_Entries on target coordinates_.
◇ ◇ ◇ ◇

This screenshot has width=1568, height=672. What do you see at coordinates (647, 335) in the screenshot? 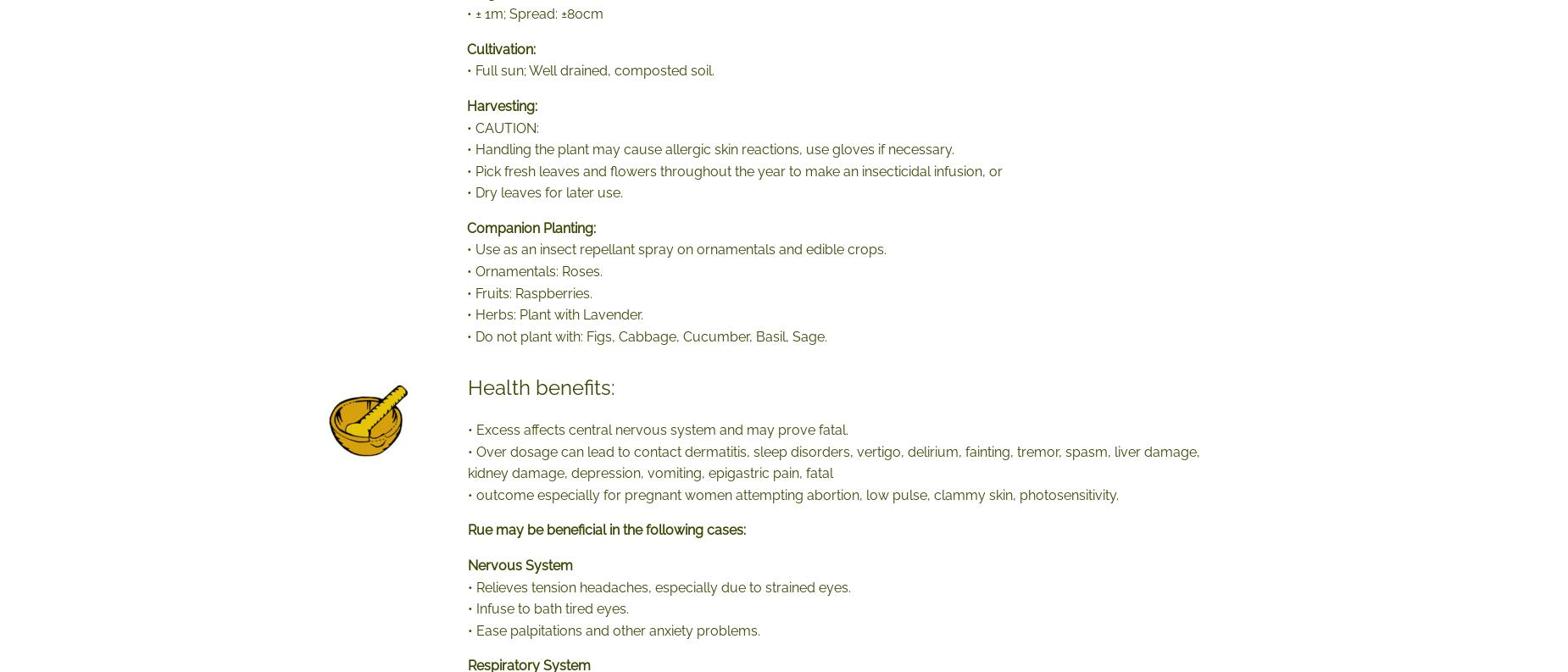
I see `'• Do not plant with: Figs, Cabbage, Cucumber, Basil, Sage.'` at bounding box center [647, 335].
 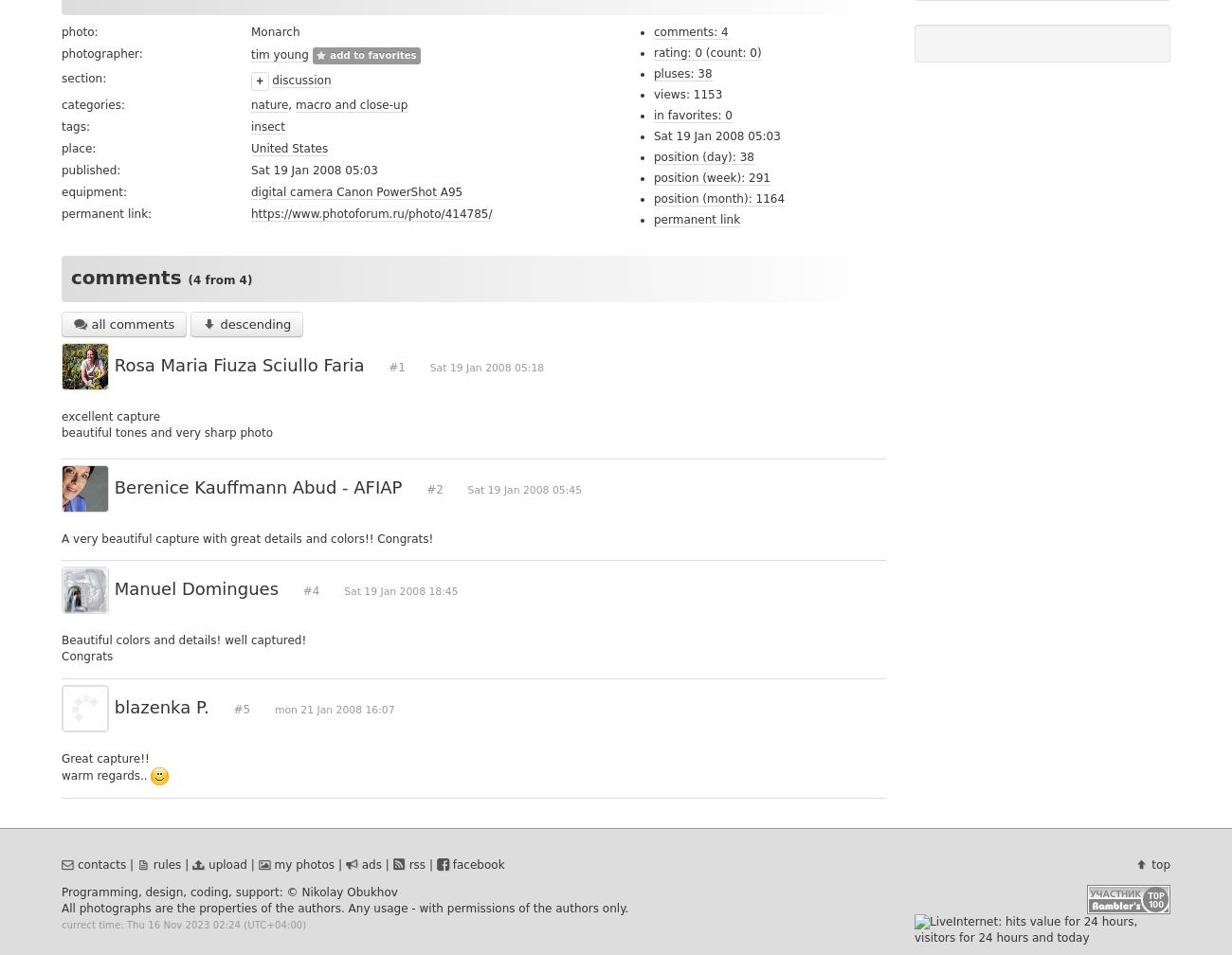 What do you see at coordinates (219, 280) in the screenshot?
I see `'(4 from 4)'` at bounding box center [219, 280].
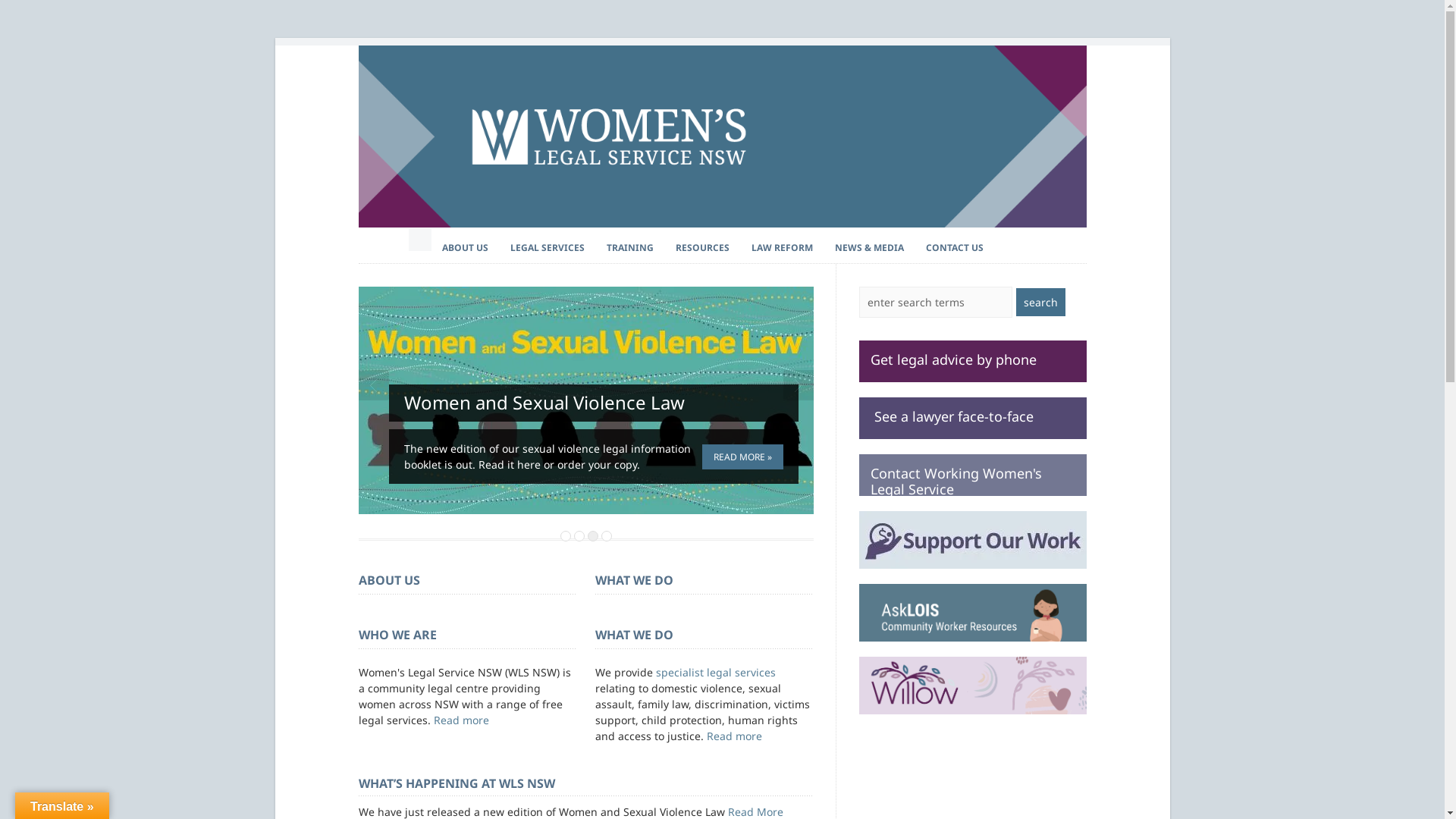  What do you see at coordinates (971, 685) in the screenshot?
I see `'Willow - Women's legal advice on the go'` at bounding box center [971, 685].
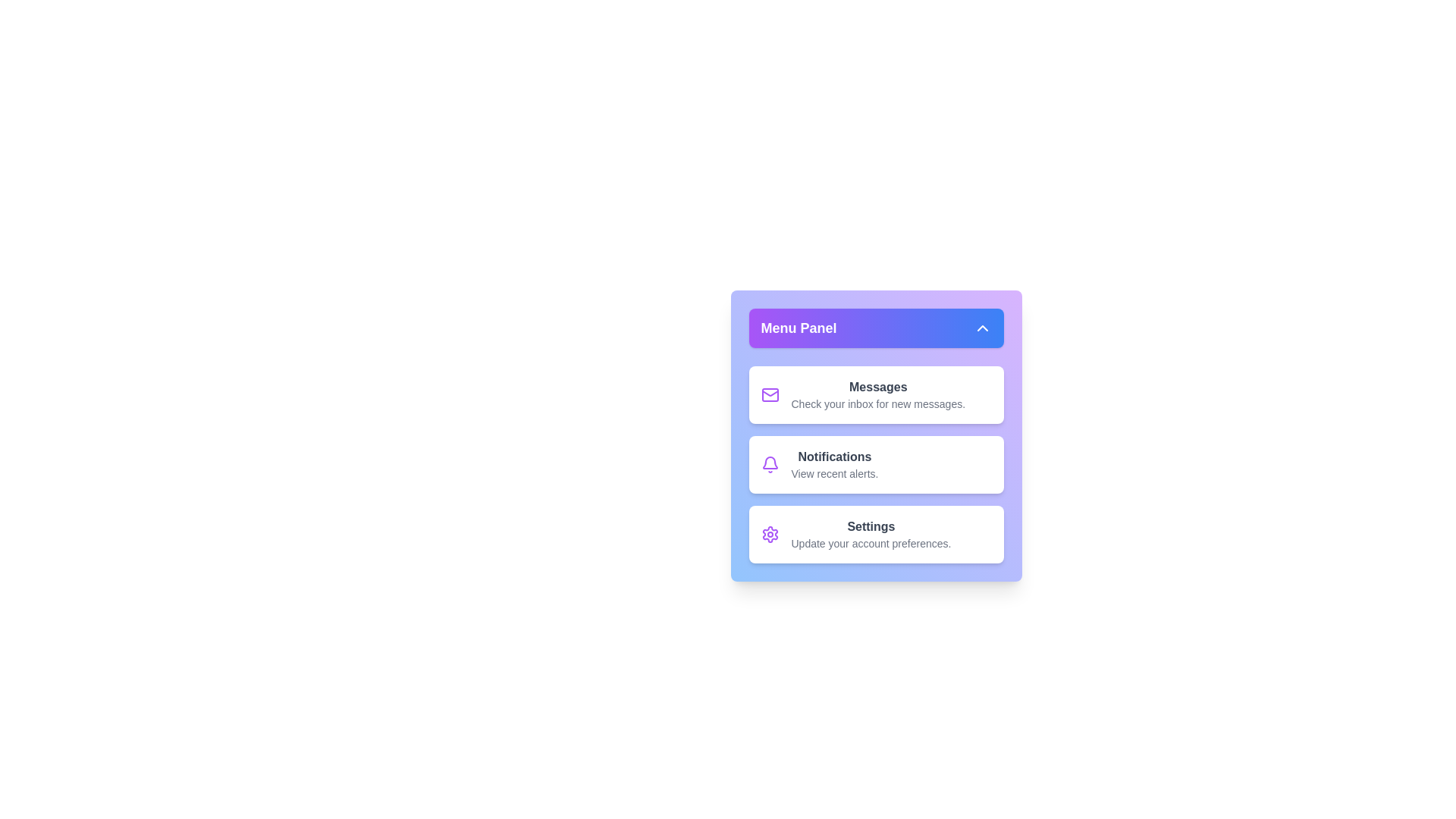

◇ ◇ ◇ ◇

_What is being asked_. Copy out all of the lines above word for word, leaving out the pictures.

_Result for this task_.
This screenshot has width=1568, height=672. What do you see at coordinates (647, 335) in the screenshot? 
I see `'• Do not plant with: Figs, Cabbage, Cucumber, Basil, Sage.'` at bounding box center [647, 335].
  What do you see at coordinates (219, 280) in the screenshot?
I see `'(4 from 4)'` at bounding box center [219, 280].
  What do you see at coordinates (971, 685) in the screenshot?
I see `'Willow - Women's legal advice on the go'` at bounding box center [971, 685].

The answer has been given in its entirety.